Governo firme está aí. Mal terminou o recesso parlamentar, o presidente Luiz Inácio Lula da Silva retomou o loteamento de cargos importantes, sem se curvar aos críticos de seu padrão gerencial. Ele reafirmou seu estilo entregando a presidência de Furnas ao peemedebista Luiz Paulo Conde, ex-prefeito do Rio de Janeiro. Foi a primeira das novas nomeações para as estatais do setor elétrico. O novo presidente de Furnas poderá realizar, talvez, uma boa gestão, e qualquer prejulgamento é arriscado. Mas esse não é o ponto importante para o governo federal, neste momento - e quase nunca tem sido, quando se trata da atribuição de postos importantes.

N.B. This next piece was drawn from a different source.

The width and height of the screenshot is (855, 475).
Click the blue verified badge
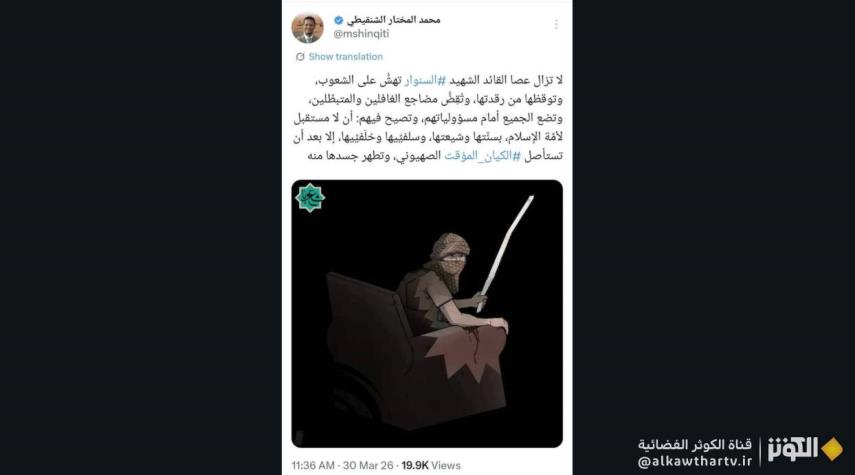coord(339,20)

O nome de Luiz Paulo Conde foi proposto pelo deputado Eduardo Cunha (PMDB-RJ), relator do projeto de renovação da CPMF, a Contribuição Provisória sobre Movimentação Financeira. Antes de apresentar o relatório, ele cobrou a nomeação do aliado político. Ou o Planalto cedeu ou então ocorreu mais uma notável coincidência na política brasileira. Outras coincidências têm ocorrido, com a indicação de companheiros e aliados para diretorias dos bancos estatais, e a série certamente não está completa.

Uma das façanhas do governo federal, desde o início do apagão aéreo, foi transformar a administração em assunto corrente na conversa política e na pauta da imprensa. O mérito não é só do presidente. Ele teve um papel preponderante, mas foi ajudado pelos dirigentes da Infraero e da Anac, a Agência Nacional de Aviação Civil, e também dos ministros do Turismo, da Fazenda e da Casa Civil. Também colaborou seu assessor para assuntos internacionais, Marco Aurélio Garcia. Ele resumiu, de forma brilhante, a escala das preocupações do governo: em primeiro lugar, a imagem presidencial e os interesses político-eleitorais; depois, todo o resto, incluída uma tragédia com 199 mortos.

Esse padrão - viva o governo, dane-se a governança - tem sido reafirmado com uma constância digna dos santos e heróis. O presidente da República deu carta branca ao novo ministro da Defesa e abriu espaço para a discussão sobre mudanças na diretoria da Anac. Em seguida, admitiu a permanência dos diretores, sem tomar a mínima iniciativa sequer para pressioná-los. Se quisesse mesmo afastá-los, poderia fazê-lo sem violar a lei, induzindo-os a pedir demissão. Teria apoio político e moral para isso. Mas prevaleceu a opinião dos padrinhos interessados em manter a diretoria da agência.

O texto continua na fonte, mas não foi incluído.